→ WHAT IS REQUIRED:
Please filter the listing for the string "Locate" and copy each matching line.

→ INPUT:
^^^^^^^^^^^^^^^^

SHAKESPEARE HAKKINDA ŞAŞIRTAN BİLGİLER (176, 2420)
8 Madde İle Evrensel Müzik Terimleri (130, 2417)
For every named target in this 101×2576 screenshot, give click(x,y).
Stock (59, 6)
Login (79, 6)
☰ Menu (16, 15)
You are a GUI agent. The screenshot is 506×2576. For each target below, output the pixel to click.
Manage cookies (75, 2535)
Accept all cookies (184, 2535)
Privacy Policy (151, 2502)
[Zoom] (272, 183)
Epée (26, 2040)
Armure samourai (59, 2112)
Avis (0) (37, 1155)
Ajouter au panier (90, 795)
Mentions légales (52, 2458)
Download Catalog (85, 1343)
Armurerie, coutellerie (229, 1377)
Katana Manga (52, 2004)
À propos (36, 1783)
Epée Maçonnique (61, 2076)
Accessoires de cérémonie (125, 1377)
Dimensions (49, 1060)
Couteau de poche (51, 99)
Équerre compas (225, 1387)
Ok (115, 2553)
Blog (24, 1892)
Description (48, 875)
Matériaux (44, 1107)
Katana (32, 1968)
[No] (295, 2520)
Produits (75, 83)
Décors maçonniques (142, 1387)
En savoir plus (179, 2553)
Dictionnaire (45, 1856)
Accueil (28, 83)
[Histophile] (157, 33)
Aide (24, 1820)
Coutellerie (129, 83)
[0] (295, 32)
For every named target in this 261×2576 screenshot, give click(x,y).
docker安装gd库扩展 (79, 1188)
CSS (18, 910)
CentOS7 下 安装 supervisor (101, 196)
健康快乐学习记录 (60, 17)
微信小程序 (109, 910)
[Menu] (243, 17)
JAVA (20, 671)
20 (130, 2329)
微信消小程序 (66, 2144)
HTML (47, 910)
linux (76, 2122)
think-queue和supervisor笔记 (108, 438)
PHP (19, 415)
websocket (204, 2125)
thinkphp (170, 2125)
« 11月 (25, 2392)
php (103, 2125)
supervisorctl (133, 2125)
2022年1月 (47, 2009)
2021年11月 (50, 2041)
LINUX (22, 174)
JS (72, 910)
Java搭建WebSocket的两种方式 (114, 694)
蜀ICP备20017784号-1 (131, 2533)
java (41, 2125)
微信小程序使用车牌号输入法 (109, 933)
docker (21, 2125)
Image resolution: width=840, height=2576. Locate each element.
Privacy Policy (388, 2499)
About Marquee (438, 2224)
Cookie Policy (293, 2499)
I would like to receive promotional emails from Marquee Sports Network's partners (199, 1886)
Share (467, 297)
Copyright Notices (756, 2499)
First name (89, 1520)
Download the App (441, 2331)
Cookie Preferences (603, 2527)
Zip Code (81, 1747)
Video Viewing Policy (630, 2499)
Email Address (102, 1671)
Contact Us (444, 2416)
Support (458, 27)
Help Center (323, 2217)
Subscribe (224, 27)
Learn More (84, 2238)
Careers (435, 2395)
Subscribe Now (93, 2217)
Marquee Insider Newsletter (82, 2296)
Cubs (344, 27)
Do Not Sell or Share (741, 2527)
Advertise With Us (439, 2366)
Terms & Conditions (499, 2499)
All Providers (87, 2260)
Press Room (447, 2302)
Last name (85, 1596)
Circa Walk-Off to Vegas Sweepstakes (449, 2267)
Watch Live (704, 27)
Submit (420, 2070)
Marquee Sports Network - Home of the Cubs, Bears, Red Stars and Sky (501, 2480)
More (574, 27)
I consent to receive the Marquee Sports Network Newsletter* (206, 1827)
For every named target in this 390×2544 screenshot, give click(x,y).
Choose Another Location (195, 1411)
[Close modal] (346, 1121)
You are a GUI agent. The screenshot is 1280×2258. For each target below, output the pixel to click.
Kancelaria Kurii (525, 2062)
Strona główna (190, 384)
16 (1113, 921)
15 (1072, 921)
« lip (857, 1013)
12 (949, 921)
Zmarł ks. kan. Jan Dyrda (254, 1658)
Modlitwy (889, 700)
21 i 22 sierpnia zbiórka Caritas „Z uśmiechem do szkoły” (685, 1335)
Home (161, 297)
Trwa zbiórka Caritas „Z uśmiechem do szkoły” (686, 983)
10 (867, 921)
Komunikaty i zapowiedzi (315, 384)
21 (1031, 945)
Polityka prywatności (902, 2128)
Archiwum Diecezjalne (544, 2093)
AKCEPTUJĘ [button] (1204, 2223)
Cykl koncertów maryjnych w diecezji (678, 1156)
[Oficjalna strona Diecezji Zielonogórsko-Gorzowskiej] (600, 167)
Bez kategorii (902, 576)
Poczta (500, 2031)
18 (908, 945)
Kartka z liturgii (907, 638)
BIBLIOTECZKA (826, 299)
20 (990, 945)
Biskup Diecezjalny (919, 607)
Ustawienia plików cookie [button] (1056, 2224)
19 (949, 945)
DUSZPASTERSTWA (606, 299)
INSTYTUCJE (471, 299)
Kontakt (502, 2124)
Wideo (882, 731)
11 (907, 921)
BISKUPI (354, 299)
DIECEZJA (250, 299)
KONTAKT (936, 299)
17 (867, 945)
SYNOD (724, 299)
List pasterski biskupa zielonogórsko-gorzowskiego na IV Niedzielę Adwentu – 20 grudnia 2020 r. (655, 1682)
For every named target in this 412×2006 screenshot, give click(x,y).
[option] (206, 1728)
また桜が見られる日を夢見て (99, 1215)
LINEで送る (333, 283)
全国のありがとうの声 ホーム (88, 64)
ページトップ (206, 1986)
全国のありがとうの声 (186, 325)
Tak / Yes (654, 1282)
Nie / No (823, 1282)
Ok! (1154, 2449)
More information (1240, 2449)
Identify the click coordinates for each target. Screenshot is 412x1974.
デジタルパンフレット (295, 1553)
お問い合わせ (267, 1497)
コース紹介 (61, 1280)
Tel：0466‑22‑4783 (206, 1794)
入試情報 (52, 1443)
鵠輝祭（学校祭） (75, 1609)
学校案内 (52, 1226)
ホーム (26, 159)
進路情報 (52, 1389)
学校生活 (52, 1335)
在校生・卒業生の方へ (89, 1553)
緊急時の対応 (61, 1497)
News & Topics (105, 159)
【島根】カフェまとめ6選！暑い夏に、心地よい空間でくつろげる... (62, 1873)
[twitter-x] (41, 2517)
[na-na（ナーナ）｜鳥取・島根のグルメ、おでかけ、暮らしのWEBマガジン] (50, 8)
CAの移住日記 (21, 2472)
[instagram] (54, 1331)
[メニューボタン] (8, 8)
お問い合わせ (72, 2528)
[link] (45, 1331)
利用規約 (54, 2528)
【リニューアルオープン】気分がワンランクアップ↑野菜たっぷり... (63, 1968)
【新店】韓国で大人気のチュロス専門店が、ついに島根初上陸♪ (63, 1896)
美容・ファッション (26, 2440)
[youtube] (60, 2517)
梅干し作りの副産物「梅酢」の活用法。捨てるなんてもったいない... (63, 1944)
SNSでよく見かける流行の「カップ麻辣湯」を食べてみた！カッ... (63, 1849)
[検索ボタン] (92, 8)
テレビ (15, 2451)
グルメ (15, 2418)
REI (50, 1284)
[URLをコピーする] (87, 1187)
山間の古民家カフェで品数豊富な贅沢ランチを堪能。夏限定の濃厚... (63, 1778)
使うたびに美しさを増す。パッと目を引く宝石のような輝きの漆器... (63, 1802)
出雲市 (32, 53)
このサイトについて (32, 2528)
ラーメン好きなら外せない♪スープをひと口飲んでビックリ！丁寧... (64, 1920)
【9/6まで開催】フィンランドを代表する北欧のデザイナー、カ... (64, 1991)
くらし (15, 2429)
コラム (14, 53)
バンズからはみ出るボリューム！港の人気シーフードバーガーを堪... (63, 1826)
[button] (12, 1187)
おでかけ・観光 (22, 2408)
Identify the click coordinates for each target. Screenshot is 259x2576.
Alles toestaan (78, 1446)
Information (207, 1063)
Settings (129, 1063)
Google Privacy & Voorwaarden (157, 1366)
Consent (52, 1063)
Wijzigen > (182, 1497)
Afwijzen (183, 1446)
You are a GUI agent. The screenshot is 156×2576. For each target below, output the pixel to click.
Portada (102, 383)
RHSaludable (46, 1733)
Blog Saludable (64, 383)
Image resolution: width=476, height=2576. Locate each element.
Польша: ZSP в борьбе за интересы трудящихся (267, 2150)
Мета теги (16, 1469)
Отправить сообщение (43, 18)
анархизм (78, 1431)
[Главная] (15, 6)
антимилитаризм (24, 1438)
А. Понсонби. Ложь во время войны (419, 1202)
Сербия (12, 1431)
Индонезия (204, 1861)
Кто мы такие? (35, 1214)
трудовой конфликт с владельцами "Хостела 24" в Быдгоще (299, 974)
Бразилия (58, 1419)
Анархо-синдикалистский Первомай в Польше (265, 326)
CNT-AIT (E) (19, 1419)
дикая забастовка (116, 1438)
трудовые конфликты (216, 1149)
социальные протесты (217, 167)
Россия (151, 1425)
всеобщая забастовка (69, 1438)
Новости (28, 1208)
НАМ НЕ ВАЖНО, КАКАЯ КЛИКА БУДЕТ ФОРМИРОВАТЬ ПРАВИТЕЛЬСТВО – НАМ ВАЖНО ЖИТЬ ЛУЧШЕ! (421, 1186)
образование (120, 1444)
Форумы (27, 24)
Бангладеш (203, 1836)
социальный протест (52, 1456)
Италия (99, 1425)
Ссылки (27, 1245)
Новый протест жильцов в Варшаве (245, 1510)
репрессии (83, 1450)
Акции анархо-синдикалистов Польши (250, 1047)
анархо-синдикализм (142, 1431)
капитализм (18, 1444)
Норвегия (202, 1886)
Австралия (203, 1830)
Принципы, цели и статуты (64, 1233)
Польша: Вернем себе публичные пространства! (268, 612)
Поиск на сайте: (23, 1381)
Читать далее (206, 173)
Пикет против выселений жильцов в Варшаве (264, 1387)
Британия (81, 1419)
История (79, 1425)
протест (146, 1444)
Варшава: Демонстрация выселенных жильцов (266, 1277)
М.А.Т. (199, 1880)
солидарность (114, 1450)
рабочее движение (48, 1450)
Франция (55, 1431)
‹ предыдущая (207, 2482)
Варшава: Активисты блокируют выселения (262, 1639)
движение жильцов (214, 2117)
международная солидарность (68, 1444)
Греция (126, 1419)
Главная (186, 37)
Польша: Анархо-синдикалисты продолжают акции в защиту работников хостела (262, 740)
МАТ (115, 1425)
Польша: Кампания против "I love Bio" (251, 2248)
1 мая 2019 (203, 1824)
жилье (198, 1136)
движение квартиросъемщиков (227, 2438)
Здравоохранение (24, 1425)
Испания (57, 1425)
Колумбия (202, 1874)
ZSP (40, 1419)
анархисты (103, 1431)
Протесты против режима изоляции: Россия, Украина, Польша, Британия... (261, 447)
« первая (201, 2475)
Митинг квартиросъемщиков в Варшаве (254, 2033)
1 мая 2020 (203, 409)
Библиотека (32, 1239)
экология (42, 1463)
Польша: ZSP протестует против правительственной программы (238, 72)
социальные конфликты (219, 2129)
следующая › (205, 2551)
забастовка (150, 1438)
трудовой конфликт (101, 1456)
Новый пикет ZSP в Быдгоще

^^^^^^^^^^^^^^^^

→ WRITTEN ANSWER:
Image resolution: width=840, height=2576. Locate each element.
Image resolution: width=476, height=2576. Locate each element.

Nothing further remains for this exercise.